You might have seen this news come across your dashboard, Twitter feed or Facebook wall (via The Telegraph):
"Universal Cancer Vaccine Developed"
Well, I hate to be the one to tell you this, but it's not true, despite tens of thousands of shares on social networks. I'm not a buzzkill, I promise. I'm just a science guy with a frustrating attachment to reality. So what's behind the story?
Israeli scientists are trying to create a vaccine against a molecule that's expressed on the outside of 90% of known cancer cell types.
The molecule, called MUC1, is a sugar-protein that helps cells form outer structure, and the version of MUC1 on cancer cells is different from normal cells.
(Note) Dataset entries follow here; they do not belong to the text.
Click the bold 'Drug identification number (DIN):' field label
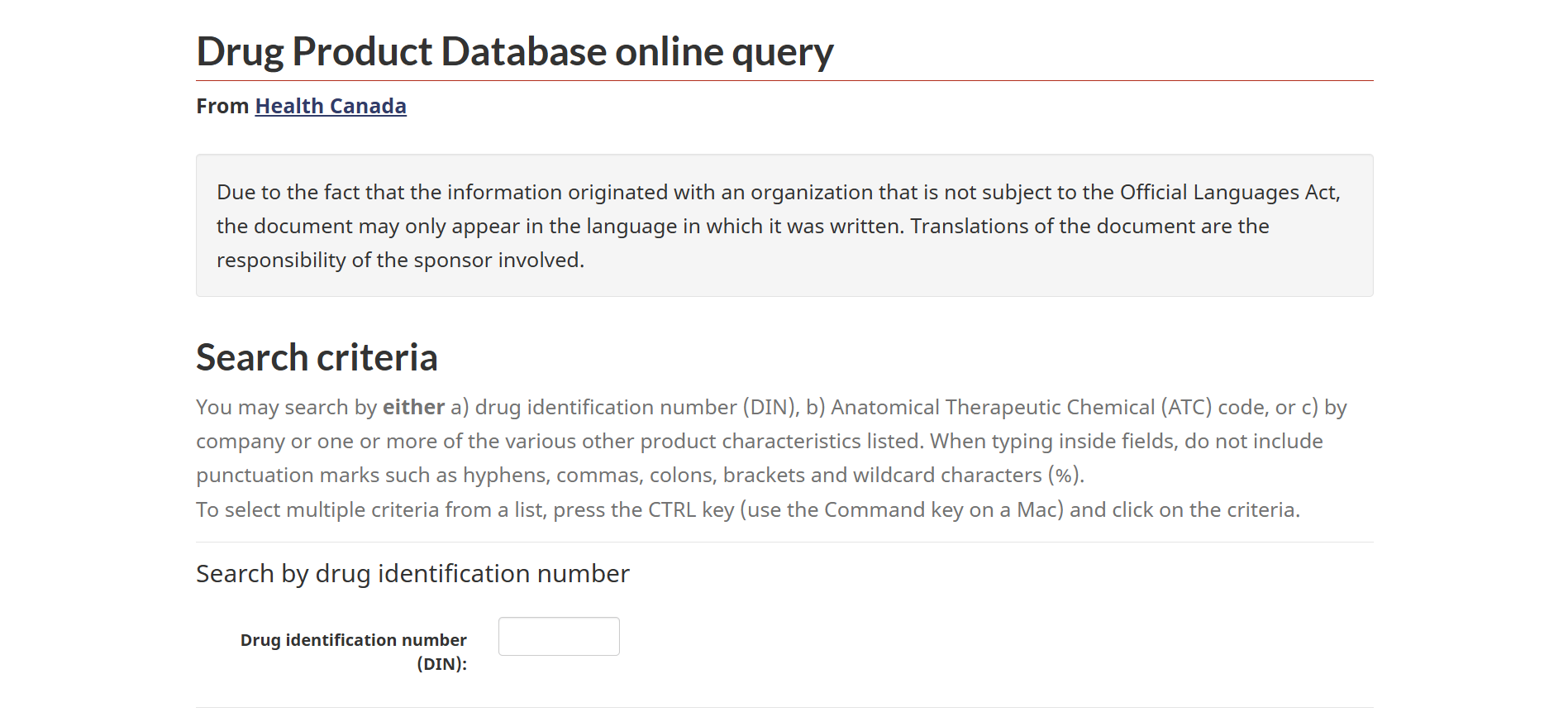The height and width of the screenshot is (717, 1568). pos(354,651)

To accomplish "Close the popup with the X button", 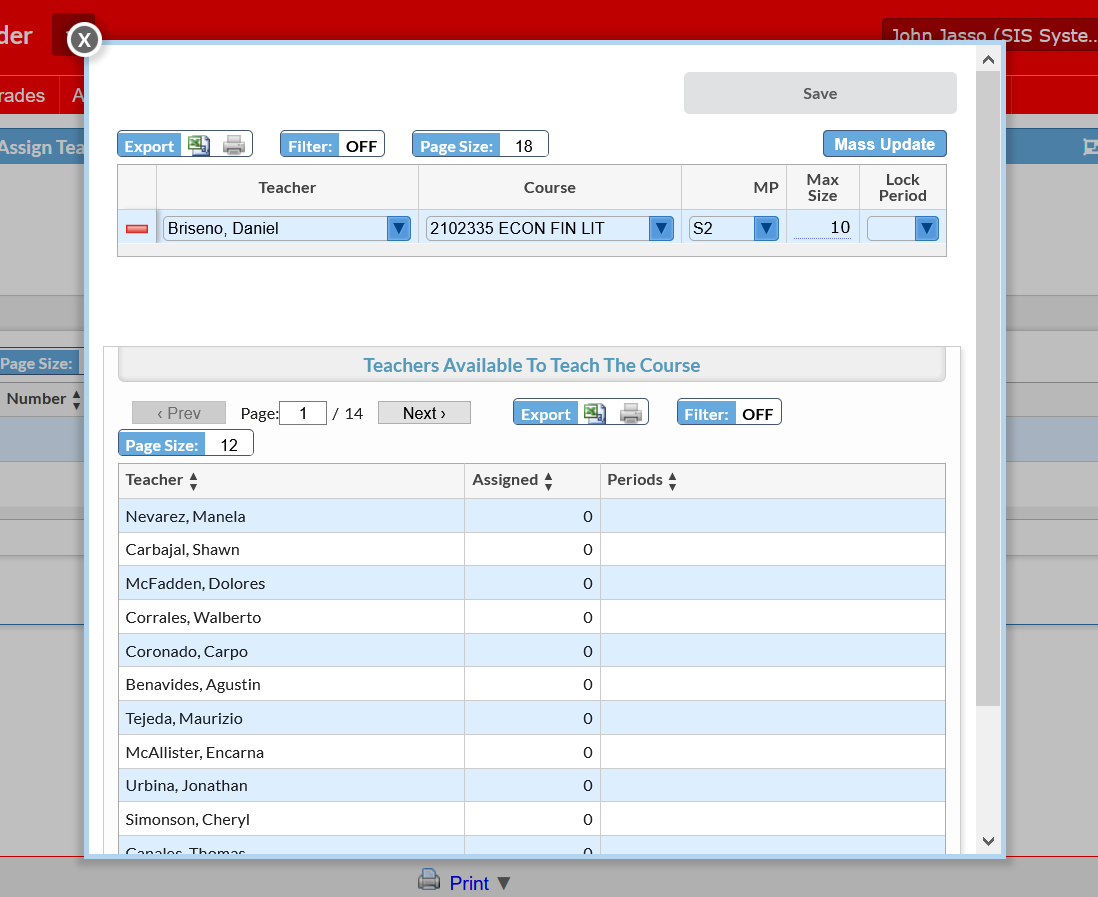I will coord(84,39).
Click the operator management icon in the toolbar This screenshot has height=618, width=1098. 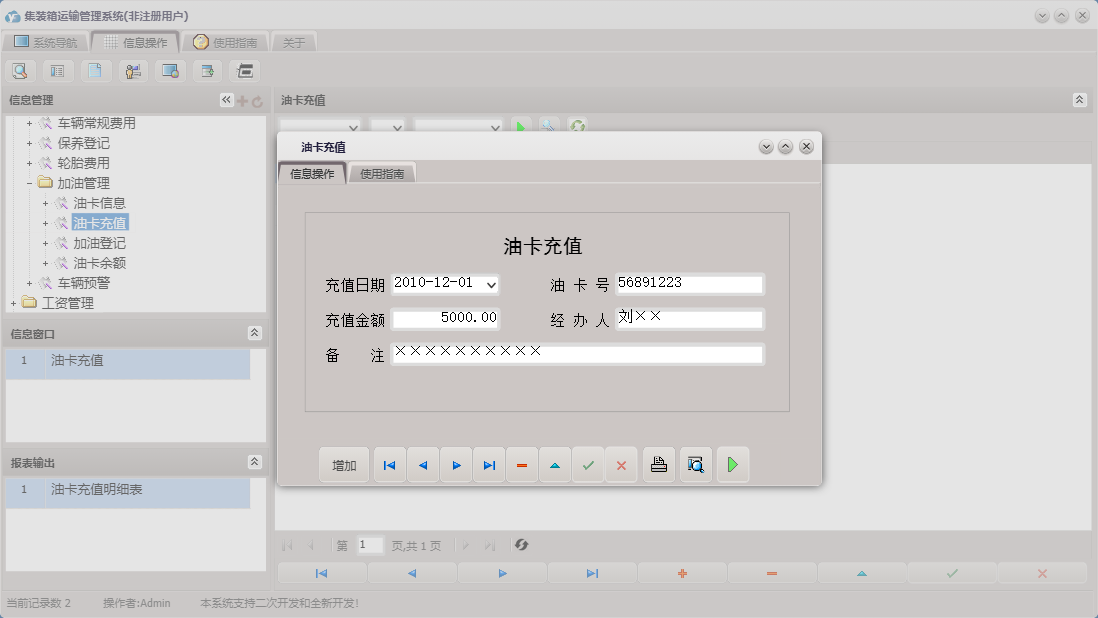(x=132, y=71)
A vaccine that let the body learn to attack only the bad MUC1 could turn the immune system against cancers before they got out of control while not harming healthy cells.
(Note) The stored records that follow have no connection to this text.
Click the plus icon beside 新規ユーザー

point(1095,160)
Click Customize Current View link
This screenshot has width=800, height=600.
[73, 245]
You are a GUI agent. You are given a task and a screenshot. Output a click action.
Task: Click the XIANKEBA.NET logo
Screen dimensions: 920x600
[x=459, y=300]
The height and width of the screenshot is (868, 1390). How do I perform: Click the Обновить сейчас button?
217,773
Here's what is exaggerated:
While many cancers express this mutant MUC1, even a single tumor can have huge, complex diversity in its genes. That usually means that therapies that attack only one cancerous change or mutation will leave behind some small population of unaffected, dangerous cells.
Vaccines, even against viruses, rarely show 100% effectiveness. It's really important to remember that cancers continue to evolve as a tumor grows. And even one cell that doesn't get killed by this method could grow into a tumor all on its own.
This is not the first drug therapy that has tried to exploit MUC1 as a target. The clinical trial here is of 10 patients, and only one cancer type. There are 30 other trials of other MUC1 therapies going on, some that are closer to finishing.
If something like this was really a "Universal Cancer Vaccine", wouldn't it go into Science or Nature or The Lancet instead of The Telegraph?
That being said, it's a good example of trying to find a way that cancer cells differ from normal cells and using the body's own machinery to kill the tumor before it even gets big enough to be detected by doctors. It's also an example of science news hype pulled straight from a press release (something called "churnalism").
But cancer is not a universal disease, and likewise no cancer treatment will ever be universal.